▶ **DOCUMENT TEXT**

───

Also, when I make a change, I see the new resulting windows is added to the right, but the old one stays there (until I hit browser's refresh button)

jumblerg20:04:06

yeah, none of the controls are implemented yet. it is pretty straightforward from there though.

leontalbot20:04:29

regarding multiple window rendering, do you get the same behavior?

jumblerg20:04:42

the layout is the thing

jumblerg20:04:35

otg, but file a bug with a screenshot

leontalbot20:04:59

will do, thanks man!

jumblerg20:04:02

oh, i think the two artifacts are stepping on each other in the build process; be back behind my laptop in 1/2 hour or so.

jumblerg20:04:02

@leontalbot: wrt multiple windows, i’ve never tried that, and no, that’s not the recommended approach for routing. you should have one window per artifact; the window component is merely your interface to the browser window. apologies, i misunderstood what you were doing earlier.

leontalbot20:04:35

@jumblerg: Still have the problem when I change something in the code though

jumblerg20:04:13

there are callbacks that fire on the window component when the route changes in the browser. similarly, you attach a cell to the query and route attributes that sets the path and query string in the browser.

jumblerg20:04:43

with only one window present?

jumblerg20:04:28

the screenshot appears to show the TEST from your second window you added to the same file.

───

▶ **ENTRIES SUPPLIED**
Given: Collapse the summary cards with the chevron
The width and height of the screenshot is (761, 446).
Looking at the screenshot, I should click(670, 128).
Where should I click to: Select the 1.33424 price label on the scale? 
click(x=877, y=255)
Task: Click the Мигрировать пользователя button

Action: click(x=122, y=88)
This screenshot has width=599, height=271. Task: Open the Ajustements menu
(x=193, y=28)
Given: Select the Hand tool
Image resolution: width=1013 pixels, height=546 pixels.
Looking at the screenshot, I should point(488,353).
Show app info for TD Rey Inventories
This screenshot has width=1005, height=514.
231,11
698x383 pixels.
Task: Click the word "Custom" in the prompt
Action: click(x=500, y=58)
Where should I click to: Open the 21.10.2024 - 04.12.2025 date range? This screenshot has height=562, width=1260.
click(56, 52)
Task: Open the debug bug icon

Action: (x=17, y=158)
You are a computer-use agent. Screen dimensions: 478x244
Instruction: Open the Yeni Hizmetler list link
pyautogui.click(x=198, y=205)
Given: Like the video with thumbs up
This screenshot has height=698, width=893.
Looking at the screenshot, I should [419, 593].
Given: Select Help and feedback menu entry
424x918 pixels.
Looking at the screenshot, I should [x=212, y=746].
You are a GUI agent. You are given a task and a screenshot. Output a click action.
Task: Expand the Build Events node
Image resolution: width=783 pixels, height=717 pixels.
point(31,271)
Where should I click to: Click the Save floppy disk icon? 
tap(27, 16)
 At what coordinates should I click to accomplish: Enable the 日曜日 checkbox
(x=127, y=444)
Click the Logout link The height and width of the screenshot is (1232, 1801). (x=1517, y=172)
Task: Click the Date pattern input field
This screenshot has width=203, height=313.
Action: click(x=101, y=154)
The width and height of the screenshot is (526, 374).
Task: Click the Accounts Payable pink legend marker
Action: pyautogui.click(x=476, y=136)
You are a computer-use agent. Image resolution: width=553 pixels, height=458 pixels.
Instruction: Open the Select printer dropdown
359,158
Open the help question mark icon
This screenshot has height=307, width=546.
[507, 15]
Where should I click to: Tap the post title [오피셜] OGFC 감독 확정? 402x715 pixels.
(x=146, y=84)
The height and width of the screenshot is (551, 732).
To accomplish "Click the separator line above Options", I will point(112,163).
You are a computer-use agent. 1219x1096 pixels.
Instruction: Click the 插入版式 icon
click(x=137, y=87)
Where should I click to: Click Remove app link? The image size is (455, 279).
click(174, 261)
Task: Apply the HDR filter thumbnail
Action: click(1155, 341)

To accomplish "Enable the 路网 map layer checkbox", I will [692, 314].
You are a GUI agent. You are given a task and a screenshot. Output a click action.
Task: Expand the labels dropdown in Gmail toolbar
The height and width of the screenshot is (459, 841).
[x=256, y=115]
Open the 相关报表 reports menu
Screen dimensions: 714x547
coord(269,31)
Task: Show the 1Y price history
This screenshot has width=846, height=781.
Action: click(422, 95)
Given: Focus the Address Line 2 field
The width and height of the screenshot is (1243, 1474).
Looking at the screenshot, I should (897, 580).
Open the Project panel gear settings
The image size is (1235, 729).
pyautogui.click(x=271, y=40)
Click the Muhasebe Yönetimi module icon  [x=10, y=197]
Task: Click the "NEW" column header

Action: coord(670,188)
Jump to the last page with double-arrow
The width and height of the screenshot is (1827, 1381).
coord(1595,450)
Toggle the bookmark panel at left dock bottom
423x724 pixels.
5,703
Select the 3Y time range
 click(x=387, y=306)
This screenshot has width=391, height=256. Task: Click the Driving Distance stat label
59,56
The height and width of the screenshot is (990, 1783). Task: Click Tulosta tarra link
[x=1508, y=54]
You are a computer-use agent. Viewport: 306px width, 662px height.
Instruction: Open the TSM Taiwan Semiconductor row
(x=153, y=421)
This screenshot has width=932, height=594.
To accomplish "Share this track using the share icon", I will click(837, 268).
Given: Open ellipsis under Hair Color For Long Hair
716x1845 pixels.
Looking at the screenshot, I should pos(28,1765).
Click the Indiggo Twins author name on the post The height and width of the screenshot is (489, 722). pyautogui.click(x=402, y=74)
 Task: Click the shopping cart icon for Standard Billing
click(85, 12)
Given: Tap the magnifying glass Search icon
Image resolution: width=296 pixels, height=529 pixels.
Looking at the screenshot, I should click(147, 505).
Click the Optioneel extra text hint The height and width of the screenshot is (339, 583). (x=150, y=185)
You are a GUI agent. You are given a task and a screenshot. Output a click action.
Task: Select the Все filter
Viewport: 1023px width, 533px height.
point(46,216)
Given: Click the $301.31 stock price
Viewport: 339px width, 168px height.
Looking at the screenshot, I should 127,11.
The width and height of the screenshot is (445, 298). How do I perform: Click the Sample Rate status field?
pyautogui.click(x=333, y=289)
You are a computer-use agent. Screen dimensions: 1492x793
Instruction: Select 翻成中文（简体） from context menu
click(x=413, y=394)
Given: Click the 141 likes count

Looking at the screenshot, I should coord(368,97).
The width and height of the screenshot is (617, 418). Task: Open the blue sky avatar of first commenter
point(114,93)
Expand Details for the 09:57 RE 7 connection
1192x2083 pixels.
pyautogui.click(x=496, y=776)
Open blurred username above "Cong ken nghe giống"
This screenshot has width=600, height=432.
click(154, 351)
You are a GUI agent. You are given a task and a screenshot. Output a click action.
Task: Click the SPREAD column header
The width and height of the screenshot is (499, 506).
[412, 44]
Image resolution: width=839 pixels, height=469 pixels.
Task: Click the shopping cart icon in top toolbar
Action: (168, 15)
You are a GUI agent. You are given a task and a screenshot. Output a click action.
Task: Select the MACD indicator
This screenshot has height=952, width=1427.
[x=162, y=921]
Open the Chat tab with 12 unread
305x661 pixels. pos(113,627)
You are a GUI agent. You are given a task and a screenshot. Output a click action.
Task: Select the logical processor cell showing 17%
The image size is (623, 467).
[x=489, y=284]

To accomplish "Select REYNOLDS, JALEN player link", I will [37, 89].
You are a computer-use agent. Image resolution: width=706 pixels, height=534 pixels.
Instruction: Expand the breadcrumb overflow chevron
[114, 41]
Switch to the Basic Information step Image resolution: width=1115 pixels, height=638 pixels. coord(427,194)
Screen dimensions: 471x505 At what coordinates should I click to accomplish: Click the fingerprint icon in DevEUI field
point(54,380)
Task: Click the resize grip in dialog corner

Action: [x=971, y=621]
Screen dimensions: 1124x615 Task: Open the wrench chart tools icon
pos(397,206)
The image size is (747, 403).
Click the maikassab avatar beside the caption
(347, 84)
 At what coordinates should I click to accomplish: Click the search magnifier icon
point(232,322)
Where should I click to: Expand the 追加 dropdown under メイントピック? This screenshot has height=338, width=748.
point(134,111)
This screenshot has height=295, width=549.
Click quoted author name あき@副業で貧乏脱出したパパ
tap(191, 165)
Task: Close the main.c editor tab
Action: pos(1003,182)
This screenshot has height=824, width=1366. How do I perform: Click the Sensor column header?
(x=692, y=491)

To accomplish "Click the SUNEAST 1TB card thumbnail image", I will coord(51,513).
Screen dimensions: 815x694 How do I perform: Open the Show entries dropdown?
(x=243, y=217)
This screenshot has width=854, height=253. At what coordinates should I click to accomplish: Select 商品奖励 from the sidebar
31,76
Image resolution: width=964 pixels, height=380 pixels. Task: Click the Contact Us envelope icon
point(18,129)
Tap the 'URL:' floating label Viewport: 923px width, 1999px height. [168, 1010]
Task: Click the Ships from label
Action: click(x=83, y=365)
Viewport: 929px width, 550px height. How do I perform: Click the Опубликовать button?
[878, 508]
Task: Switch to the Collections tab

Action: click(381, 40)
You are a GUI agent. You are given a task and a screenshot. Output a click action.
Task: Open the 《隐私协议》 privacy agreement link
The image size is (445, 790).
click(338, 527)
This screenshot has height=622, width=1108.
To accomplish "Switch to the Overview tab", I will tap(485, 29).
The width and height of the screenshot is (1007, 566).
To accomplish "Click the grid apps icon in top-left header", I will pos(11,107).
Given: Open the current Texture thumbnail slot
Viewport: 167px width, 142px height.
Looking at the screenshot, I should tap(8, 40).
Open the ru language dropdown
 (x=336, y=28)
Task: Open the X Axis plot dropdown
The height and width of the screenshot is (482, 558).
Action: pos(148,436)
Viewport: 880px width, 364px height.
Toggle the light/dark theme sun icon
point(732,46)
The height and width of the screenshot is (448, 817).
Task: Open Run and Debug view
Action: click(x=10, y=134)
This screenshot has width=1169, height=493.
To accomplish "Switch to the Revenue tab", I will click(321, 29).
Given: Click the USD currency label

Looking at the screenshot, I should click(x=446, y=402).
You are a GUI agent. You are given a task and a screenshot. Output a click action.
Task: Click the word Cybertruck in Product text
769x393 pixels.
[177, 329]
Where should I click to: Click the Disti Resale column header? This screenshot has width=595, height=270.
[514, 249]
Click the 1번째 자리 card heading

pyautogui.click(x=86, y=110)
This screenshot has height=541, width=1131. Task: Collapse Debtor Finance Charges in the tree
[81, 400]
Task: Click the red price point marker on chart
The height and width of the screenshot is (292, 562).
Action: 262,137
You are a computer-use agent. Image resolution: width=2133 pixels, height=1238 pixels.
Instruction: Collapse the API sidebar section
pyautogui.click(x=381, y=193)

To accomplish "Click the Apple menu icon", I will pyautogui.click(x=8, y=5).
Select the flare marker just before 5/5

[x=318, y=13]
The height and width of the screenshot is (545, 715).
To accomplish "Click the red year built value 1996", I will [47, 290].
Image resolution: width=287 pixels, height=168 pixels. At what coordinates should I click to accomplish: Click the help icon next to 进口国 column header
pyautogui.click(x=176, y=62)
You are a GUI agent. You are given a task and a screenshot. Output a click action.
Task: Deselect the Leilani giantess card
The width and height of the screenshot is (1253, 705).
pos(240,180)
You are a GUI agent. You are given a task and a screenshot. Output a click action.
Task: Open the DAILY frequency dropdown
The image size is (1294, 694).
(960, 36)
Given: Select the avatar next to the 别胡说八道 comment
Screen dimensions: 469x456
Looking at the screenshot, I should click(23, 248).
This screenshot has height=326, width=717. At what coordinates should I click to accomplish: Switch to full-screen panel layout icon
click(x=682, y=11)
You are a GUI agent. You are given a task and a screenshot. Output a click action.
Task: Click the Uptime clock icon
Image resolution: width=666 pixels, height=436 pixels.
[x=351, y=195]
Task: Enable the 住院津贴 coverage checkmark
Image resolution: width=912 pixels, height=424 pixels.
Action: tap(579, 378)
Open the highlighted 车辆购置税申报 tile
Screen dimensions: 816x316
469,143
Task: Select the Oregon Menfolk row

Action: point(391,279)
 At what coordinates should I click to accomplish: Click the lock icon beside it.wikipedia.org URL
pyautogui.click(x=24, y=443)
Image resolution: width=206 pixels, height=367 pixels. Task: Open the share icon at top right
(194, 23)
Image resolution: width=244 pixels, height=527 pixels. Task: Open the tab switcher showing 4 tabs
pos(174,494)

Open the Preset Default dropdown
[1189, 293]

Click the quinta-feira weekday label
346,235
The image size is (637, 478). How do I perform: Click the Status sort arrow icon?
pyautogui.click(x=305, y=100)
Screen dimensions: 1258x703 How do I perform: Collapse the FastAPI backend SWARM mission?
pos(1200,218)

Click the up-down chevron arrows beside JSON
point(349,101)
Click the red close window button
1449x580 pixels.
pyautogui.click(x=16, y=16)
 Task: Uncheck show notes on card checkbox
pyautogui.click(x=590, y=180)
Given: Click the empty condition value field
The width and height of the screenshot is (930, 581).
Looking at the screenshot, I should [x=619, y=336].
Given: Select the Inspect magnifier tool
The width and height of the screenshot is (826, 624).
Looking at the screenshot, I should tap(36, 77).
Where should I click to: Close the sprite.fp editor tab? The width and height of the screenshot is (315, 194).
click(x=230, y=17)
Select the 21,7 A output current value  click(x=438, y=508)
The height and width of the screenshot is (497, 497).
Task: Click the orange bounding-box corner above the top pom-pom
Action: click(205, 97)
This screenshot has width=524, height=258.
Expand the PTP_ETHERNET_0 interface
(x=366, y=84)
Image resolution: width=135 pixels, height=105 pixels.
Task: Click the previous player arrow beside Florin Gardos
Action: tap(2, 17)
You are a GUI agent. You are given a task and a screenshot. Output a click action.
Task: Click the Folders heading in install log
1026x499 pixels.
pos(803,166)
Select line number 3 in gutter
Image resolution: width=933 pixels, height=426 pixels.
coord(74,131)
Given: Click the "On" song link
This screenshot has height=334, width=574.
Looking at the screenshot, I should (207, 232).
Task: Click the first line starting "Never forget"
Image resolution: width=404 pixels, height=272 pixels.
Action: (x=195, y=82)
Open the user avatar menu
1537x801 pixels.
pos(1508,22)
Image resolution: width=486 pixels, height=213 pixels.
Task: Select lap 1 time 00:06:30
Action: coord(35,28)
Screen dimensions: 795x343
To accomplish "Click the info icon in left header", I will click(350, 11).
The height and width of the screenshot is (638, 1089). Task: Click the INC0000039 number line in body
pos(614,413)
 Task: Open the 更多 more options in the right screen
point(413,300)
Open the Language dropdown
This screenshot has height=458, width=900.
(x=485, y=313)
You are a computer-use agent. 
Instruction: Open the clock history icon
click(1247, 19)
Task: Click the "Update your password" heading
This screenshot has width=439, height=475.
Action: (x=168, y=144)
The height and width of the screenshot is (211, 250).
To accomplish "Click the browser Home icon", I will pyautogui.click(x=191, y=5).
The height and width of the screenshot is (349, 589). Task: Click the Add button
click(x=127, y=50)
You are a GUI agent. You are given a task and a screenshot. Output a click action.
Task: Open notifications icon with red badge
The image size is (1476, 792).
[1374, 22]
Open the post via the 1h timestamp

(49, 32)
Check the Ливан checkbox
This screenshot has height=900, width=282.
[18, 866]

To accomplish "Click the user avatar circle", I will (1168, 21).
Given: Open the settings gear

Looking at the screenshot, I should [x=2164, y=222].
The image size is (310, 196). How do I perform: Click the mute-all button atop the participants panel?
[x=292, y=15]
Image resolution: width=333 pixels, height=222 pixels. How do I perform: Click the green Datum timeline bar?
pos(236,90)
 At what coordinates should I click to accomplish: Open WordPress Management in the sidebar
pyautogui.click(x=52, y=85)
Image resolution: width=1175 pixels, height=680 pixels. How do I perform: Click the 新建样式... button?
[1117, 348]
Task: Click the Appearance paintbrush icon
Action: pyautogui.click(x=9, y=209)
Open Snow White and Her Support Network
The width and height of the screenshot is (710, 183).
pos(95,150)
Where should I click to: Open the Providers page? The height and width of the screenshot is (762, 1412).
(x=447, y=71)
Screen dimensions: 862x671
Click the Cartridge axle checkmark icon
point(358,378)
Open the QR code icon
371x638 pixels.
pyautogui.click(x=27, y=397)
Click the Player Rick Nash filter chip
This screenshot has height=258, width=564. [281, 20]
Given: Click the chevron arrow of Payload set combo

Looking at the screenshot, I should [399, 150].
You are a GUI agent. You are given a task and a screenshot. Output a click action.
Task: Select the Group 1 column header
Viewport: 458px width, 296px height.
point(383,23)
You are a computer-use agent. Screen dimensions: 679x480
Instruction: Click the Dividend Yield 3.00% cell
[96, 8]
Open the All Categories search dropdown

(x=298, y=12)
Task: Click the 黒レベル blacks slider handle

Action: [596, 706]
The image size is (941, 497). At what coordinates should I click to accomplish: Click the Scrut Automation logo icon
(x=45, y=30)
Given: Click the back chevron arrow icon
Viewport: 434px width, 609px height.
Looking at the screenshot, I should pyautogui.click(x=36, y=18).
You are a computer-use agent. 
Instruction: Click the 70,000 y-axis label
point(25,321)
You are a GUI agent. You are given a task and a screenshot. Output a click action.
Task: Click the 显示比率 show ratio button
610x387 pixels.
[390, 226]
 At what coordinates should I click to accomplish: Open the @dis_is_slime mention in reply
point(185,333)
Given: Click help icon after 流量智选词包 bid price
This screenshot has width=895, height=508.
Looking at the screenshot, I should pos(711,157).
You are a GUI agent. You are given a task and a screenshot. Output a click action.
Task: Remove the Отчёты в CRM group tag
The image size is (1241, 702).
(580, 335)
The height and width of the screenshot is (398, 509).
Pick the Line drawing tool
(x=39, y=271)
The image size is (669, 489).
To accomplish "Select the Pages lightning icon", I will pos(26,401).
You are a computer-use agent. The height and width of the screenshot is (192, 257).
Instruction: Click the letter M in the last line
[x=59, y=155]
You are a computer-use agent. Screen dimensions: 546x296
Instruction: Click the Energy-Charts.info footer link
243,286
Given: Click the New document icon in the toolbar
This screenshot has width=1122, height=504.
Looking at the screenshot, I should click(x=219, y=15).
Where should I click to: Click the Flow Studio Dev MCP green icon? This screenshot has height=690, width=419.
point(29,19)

───

▶ **WHAT TO WORK ON**
**1.** In the chat about window rendering, how many windows does jumblerg say you should have per artifact?
**2.** For each statement, say whether the chat about window rendering agrees with it, and quote the deciding words: (a) jumblerg says none of the controls are implemented yet. (b) jumblerg calls multiple windows the recommended approach for routing. (c) jumblerg expects to be back at his laptop in about an hour.
**3.** Carry on the chat about window rendering from its last message.

▶ **ANSWERS BY TASK**
**1.** One window per artifact.

**2.**
(a) Yes: "none of the controls are implemented yet"
(b) No: "that’s not the recommended approach for routing"
(c) No: "be back behind my laptop in 1/2 hour or so"

**3.**
leontalbot21:04:26

@jumblerg: yes, even with one window i get this when changing smth in the code:

jumblerg21:04:51

@leontalbot try pulling the responsive-layout-attributes branch of hoplon now and boot build-jar

leontalbot21:04:43

@jumblerg: regarding multiple-window per page, this would be really convenient for multiple pages website.

leontalbot21:04:02

Because of the compilation time "issue":

leontalbot21:04:53

with hoplon/ui offering this out of the box with be a great win.

leontalbot21:04:21

this might be really naive though. I am just dreaming here

jumblerg21:04:38

i’ll think about it. it is page that is responsible for creating the artifact atm; the window component basically creates the html, head, and body elements for you in addition to creating interfaces to the browser.

leontalbot21:04:26

gotta go, will test tonight

jumblerg21:04:20

as best i can tell, hoplon already has support for multi-pages/“artifacts" per “site" such a thing is necessary. via the page declaration you can create as many pages as you like.

jumblerg21:04:34

if you’re loading different pages, you need to reload whatever state each page requires back into memory from somewhere, most likely the server or maybe local storage. the advantage of an spa is that you can share state already in memory across all your views. it would be something of a shame to compromise the architecture of an application because of a development time tooling issue.

leontalbot22:04:56

@jumblerg: True. I think the main issue with multiple pages is compilation time. Multiple pages slows down reload and first load... so we get to a point we need to go with SPA. So how would work h/ui with SPA, only one window with a cell at :route ?

leontalbot22:04:55

Is that where you want to go?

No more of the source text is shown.